Brief
Answer with a single number stating how many lines of the entries below include the string "will".

Start of Supplied material

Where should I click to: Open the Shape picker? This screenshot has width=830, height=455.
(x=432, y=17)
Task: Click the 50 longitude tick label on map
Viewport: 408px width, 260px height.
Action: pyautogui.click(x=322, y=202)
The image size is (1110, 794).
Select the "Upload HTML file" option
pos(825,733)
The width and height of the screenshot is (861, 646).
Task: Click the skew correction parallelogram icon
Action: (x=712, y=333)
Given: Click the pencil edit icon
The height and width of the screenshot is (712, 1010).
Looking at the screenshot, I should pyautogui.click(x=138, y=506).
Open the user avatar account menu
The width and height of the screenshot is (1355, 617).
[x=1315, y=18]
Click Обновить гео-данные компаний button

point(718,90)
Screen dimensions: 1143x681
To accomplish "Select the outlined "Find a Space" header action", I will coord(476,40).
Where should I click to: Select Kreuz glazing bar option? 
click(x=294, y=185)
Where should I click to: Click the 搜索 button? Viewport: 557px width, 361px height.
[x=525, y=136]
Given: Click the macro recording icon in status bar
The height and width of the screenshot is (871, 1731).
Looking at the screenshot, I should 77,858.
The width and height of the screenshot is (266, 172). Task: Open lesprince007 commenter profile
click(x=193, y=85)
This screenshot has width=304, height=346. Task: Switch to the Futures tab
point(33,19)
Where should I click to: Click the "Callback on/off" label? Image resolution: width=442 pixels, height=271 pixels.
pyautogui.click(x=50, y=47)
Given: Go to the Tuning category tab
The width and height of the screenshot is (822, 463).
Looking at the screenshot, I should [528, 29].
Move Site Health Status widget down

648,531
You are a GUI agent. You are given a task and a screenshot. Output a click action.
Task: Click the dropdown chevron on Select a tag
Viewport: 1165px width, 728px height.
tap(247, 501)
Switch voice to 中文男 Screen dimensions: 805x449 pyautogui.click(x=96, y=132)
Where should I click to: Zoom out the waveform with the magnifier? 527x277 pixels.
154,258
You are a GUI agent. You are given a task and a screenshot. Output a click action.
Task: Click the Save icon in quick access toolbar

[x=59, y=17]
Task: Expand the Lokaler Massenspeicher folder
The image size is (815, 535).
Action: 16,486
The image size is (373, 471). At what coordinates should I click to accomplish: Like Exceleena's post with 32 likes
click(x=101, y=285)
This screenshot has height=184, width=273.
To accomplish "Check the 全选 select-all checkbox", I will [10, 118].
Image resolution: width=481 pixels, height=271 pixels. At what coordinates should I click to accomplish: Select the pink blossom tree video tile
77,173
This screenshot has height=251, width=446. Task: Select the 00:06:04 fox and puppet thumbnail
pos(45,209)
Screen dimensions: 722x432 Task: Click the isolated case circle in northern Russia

End of Supplied material

Written answer
2